Utilising a modern web development toolchain while working to bridge gaps in automation

The project employs a well-integrated toolchain to ensure high software quality and streamlined development.

  • Linting & Formatting: ESLint is used for code quality and Prettier for consistent code styling.
  • Version Control & Tracking: GitHub serves as the central hub for version control, issue tracking, and documentation.
  • Package Management: Node Package Manager (NPM) handles dependencies.
  • Productivity: Github Copilot is used to assist with developer productivity and accelerate progress.
  • Containerisation: Full containerisation with Docker is planned but not yet implemented.
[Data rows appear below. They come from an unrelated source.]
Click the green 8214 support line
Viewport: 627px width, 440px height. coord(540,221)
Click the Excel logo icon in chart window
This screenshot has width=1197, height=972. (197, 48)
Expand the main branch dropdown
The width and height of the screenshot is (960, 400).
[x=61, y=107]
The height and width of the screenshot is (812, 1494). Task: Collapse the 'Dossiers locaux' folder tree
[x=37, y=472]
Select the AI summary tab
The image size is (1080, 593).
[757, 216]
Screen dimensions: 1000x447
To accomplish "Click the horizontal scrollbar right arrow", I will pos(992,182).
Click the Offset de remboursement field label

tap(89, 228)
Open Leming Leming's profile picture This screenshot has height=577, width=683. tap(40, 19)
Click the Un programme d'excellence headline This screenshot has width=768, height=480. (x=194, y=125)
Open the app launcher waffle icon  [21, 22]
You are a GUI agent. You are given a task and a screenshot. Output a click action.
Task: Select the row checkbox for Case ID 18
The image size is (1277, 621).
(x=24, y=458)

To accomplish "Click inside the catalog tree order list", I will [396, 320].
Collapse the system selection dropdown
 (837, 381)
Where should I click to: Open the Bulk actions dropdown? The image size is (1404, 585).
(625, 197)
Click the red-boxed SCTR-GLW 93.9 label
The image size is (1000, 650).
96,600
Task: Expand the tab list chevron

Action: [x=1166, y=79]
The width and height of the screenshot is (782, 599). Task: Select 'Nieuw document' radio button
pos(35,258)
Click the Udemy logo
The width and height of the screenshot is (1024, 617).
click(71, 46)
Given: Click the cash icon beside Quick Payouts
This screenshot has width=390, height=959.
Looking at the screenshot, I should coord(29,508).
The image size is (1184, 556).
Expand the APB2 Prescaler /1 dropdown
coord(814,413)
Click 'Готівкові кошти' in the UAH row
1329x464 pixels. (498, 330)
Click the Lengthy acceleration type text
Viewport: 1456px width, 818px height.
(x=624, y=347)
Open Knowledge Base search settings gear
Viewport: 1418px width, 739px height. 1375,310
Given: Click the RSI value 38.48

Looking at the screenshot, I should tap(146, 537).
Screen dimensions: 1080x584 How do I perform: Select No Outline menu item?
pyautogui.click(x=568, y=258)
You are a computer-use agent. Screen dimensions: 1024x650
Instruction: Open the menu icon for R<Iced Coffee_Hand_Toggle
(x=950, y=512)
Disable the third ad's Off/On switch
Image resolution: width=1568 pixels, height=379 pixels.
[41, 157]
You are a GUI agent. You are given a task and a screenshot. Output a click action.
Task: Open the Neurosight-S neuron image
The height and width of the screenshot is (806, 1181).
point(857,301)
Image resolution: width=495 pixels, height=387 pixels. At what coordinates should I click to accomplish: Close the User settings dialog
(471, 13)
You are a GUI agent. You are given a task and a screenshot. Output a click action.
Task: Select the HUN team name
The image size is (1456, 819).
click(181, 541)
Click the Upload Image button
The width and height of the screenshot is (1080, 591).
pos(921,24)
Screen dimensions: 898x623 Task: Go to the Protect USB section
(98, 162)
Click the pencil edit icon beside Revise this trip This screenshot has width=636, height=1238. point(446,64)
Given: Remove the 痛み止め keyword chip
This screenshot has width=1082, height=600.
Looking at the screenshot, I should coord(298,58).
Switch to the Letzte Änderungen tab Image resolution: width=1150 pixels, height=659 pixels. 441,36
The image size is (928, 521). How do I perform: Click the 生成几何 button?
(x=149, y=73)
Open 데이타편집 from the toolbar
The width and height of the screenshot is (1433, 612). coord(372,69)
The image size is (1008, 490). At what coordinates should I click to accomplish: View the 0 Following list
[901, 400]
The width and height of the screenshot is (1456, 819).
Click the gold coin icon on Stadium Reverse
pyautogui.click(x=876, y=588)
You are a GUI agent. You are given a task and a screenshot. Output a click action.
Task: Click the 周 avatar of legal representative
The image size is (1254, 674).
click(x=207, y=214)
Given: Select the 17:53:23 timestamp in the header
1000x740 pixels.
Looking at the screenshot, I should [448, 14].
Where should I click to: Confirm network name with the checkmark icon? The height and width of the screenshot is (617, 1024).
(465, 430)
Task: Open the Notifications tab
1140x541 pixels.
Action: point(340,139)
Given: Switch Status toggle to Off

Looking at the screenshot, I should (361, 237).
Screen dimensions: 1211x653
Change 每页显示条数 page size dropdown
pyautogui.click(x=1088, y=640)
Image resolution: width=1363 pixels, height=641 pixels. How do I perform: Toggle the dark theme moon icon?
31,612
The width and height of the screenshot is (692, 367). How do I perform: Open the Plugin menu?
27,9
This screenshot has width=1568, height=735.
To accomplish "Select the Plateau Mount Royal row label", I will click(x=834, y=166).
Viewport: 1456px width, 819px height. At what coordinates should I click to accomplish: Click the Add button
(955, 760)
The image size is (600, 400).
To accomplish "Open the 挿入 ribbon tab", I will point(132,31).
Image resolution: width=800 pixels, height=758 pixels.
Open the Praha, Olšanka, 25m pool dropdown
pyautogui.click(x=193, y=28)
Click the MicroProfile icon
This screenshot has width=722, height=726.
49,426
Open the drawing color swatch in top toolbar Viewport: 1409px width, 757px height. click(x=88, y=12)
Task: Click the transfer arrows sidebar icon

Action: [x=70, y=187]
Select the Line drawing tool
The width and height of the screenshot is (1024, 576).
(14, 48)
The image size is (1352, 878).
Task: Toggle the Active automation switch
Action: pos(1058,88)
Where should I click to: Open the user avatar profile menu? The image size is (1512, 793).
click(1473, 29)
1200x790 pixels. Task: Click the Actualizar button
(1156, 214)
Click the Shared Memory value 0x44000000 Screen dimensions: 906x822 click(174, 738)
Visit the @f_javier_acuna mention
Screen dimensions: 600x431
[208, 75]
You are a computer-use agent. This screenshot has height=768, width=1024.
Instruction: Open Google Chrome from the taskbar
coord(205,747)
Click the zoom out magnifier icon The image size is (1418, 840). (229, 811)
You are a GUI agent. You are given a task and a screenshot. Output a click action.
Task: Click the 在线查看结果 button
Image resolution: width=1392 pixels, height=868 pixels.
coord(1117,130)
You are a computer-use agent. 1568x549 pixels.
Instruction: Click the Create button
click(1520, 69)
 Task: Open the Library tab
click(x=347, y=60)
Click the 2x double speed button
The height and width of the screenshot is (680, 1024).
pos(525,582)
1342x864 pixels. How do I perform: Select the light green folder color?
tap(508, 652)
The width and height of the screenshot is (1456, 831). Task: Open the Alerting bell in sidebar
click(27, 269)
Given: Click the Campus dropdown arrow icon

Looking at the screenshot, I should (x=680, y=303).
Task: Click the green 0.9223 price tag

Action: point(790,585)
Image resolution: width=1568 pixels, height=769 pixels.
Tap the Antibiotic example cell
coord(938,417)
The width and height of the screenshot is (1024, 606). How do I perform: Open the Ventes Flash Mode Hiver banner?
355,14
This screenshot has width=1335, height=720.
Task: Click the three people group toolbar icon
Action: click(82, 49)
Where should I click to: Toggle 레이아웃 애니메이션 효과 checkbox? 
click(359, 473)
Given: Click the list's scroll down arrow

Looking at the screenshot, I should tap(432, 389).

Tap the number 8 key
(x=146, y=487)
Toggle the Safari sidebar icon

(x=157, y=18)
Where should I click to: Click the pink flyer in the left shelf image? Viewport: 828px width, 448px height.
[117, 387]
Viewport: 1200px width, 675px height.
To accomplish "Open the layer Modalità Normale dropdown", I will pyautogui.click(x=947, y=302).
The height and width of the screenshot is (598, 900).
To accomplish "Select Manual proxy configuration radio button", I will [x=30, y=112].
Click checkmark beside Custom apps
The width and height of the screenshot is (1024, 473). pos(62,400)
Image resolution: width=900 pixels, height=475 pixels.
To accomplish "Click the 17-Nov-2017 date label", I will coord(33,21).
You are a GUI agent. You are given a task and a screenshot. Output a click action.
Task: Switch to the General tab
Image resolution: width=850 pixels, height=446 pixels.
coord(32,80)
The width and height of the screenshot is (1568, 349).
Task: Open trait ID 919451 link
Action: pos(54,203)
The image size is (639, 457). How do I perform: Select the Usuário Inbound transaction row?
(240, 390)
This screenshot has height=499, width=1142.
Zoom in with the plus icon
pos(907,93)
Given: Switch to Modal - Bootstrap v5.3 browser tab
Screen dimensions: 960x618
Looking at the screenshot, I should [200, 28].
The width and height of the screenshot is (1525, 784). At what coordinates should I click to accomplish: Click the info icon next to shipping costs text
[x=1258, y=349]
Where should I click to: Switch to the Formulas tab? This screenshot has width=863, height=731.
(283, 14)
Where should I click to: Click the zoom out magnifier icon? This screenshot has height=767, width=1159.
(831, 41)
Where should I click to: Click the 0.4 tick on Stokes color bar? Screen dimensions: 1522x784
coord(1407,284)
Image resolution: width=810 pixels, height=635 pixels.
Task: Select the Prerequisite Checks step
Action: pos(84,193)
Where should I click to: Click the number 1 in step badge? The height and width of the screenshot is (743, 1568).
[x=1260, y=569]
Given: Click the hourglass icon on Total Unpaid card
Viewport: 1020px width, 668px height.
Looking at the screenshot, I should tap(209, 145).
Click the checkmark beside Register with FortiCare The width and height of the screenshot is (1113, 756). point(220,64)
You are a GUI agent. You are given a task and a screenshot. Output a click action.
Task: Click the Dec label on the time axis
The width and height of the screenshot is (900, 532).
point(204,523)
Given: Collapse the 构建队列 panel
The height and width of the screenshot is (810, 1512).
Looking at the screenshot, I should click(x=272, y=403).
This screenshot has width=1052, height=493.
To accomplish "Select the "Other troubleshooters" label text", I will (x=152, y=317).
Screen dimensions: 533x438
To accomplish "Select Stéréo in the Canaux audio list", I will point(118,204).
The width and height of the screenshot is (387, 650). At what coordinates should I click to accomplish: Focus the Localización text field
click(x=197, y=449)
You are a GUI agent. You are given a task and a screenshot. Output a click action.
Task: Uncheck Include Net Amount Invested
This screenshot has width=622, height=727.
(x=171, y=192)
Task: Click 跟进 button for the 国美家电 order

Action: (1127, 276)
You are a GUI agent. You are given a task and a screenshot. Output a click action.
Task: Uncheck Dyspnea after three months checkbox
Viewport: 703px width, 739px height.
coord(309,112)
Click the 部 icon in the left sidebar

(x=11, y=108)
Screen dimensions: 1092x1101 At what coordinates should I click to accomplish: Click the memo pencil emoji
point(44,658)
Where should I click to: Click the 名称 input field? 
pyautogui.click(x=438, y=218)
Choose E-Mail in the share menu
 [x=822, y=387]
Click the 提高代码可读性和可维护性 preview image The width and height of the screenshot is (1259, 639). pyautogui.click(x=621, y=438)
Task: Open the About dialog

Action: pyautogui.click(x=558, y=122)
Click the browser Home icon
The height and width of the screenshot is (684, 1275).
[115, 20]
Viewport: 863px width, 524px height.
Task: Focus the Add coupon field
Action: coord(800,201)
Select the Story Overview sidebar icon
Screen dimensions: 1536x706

Currently, the environment is managed via detailed setup instructions and version-locked dependencies (package.json) to ensure consistency across local setups.
  • Future Plans: GitHub Actions, automated dependency updates (Dependabot to maintain security with minimal effort), and AI code generation are being considered to accelerate development progress, though risks regarding codebase stability and knowledge retention are acknowledged.

FAIR & Open

Adhering to FAIR principles for research software to ensure findability, accessibility, interoperability, and reusability

The DOME Registry aspires to fully adhere to the FAIR principles for research software, ensuring it is a reliable component of the Open Science ecosystem.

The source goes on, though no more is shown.